Tuesday 25 September 2007 16:00-17:00 - Phone Meeting

Agenda:

http://indico.cern.ch/conferenceDisplay.py?confId=18003

Members:

http://lcg.web.cern.ch/LCG/Boards/MB/mb-members.html

 

(Version 1 - 27.9.2007)

Participants:

A.Aimar (notes), T.Cass, Ph.Charpentier, L.Dell’Agnello, T.Doyle, M.Ernst, I.Fisk, S.Foffano, J.Gordon (char), F.Hernandez, M.Kasemann, J.Knobloch, M.Lamanna, U.Marconi, H.Marten, G.Merino, R.Pordes, G.Poulard, H.Renshall, Y.Schutz, J.Shiers, J.Templon

Action List

https://twiki.cern.ch/twiki/bin/view/LCG/MbActionList

Mailing List Archive:

https://mmm.cern.ch/public/archive-list/w/worldwide-lcg-management-board/

Next Meeting:

Tuesday 2 October 2007 16:00-17:00 - Phone Meeting

1.    Minutes and Matters arising (Minutes)

 

1.1      Minutes of Previous Meeting

J.Gordon submitted a minor change to an unclear/incorrect sentence in section 6, the paragraph is highlighted in blue (see link)

 

The minutes of the previous meeting were approved.

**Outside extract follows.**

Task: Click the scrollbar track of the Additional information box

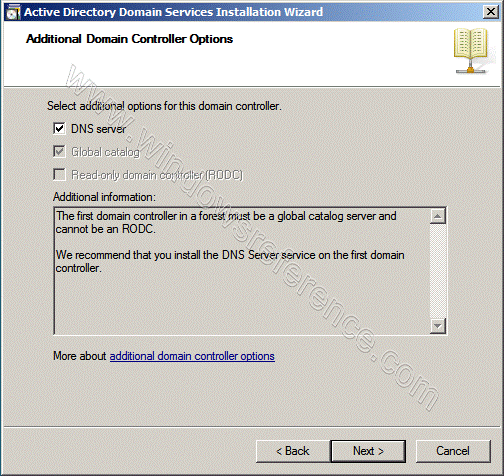Action: pos(438,271)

1.2      High-Level Milestones Update

For information to the MB A.Aimar provided the link to the High Level Milestones as updated until the 25.9.2008 (see link)

 

2.    Action List Review (List of actions)

Actions that are late are highlighted in RED.

 

  • 10-July 2007 - INFN will send the MB a summary of their findings about HEP applications benchmarking.

Not done. Could be for the F2F MB Meeting in October.

  • 18 Sept 2007 - Next week D.Liko will report a short update about the start of the tests in the JP working group.

Not done.

Update from D.Liko via email:
We have tested the Job priority configuration on the certification testbed. We found several issues in the automatic yaim configuration and had to tweak the configuration by hand. The issues were reported to the yaim developer. When the changes are available we will try again.

  • 21 Sept 2007 - D.Liko sends to the MB mailing list an updated version of the JP document, including the latest feedback.

Not done. J.Templon sent again his feedback to the authors because was not included in the copy circulated. A new version should be distributed.

  • 25 Sept 2007 - A.Aimar finds out the information about the VO-specific tests and adds it to the SAM wiki page (contacts, test documentation, etc).

Done after the meeting:

Update from A.Aimar email:
Information about the VO-specific SAM tests is now being collected
and organized by D.Vicinanza in this wiki page:
https://twiki.cern.ch/twiki/bin/view/LCG/SAMVOSpecificTests 

Just as a reminder the above and other pages about SAM reports,
documentation, MB reports, etc are all linked for the MB in this page:
https://twiki.cern.ch/twiki/bin/view/LCG/SamMbReports

  • 25 September – MB Members send feedback on the new GridView computation algorithm.

At next MB meeting unless there are major issues the MB could approve the change.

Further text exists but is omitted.